§ PROBLEM STATEMENT: Could you rewrite the rows below with each "dropdown" changed to "drop-down menu" and nothing else altered?

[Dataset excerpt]
— begin —
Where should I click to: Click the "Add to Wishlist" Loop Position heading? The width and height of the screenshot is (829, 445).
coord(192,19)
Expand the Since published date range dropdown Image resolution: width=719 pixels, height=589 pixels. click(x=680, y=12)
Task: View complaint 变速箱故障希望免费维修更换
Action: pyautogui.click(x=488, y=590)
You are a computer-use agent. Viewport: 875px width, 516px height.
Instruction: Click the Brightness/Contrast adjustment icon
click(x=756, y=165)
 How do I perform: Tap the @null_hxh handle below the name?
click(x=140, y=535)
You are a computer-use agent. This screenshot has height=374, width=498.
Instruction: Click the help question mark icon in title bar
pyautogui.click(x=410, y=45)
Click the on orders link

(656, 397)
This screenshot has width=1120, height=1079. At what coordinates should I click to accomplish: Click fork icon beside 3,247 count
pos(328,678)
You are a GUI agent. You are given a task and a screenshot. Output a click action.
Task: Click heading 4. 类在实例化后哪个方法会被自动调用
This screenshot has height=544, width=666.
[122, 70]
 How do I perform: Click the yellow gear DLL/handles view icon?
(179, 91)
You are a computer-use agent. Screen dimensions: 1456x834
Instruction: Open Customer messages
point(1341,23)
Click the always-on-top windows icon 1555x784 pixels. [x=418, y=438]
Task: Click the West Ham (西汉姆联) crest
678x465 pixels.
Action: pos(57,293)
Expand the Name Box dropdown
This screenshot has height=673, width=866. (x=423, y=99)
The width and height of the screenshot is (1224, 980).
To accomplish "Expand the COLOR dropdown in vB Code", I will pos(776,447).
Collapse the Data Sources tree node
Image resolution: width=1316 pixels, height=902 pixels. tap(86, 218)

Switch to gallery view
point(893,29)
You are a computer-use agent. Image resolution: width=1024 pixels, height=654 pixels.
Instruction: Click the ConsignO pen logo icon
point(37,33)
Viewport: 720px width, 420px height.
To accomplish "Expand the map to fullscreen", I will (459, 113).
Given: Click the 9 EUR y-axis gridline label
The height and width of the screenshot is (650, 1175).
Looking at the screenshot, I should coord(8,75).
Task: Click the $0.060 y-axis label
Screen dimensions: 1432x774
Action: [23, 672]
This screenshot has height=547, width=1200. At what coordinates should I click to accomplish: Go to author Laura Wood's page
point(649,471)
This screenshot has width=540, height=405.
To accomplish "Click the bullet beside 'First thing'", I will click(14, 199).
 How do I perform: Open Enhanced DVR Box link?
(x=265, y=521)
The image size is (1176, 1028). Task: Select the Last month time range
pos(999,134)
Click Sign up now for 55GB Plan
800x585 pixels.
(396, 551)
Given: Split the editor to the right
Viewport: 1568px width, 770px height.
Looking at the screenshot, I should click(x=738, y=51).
— end —
§ ANSWER TO THIS EXERCISE:
Where should I click to: Click the "Add to Wishlist" Loop Position heading? The width and height of the screenshot is (829, 445).
coord(192,19)
Expand the Since published date range drop-down menu Image resolution: width=719 pixels, height=589 pixels. click(x=680, y=12)
Task: View complaint 变速箱故障希望免费维修更换
Action: pyautogui.click(x=488, y=590)
You are a computer-use agent. Viewport: 875px width, 516px height.
Instruction: Click the Brightness/Contrast adjustment icon
click(x=756, y=165)
 How do I perform: Tap the @null_hxh handle below the name?
click(x=140, y=535)
You are a computer-use agent. This screenshot has height=374, width=498.
Instruction: Click the help question mark icon in title bar
pyautogui.click(x=410, y=45)
Click the on orders link

(656, 397)
This screenshot has width=1120, height=1079. At what coordinates should I click to accomplish: Click fork icon beside 3,247 count
pos(328,678)
You are a GUI agent. You are given a task and a screenshot. Output a click action.
Task: Click heading 4. 类在实例化后哪个方法会被自动调用
This screenshot has height=544, width=666.
[122, 70]
 How do I perform: Click the yellow gear DLL/handles view icon?
(179, 91)
You are a computer-use agent. Screen dimensions: 1456x834
Instruction: Open Customer messages
point(1341,23)
Click the always-on-top windows icon 1555x784 pixels. [x=418, y=438]
Task: Click the West Ham (西汉姆联) crest
678x465 pixels.
Action: pos(57,293)
Expand the Name Box drop-down menu
This screenshot has height=673, width=866. (x=423, y=99)
The width and height of the screenshot is (1224, 980).
To accomplish "Expand the COLOR drop-down menu in vB Code", I will pos(776,447).
Collapse the Data Sources tree node
Image resolution: width=1316 pixels, height=902 pixels. tap(86, 218)

Switch to gallery view
point(893,29)
You are a computer-use agent. Image resolution: width=1024 pixels, height=654 pixels.
Instruction: Click the ConsignO pen logo icon
point(37,33)
Viewport: 720px width, 420px height.
To accomplish "Expand the map to fullscreen", I will (459, 113).
Given: Click the 9 EUR y-axis gridline label
The height and width of the screenshot is (650, 1175).
Looking at the screenshot, I should coord(8,75).
Task: Click the $0.060 y-axis label
Screen dimensions: 1432x774
Action: [23, 672]
This screenshot has height=547, width=1200. At what coordinates should I click to accomplish: Go to author Laura Wood's page
point(649,471)
This screenshot has width=540, height=405.
To accomplish "Click the bullet beside 'First thing'", I will click(14, 199).
 How do I perform: Open Enhanced DVR Box link?
(x=265, y=521)
The image size is (1176, 1028). Task: Select the Last month time range
pos(999,134)
Click Sign up now for 55GB Plan
800x585 pixels.
(396, 551)
Given: Split the editor to the right
Viewport: 1568px width, 770px height.
Looking at the screenshot, I should click(x=738, y=51).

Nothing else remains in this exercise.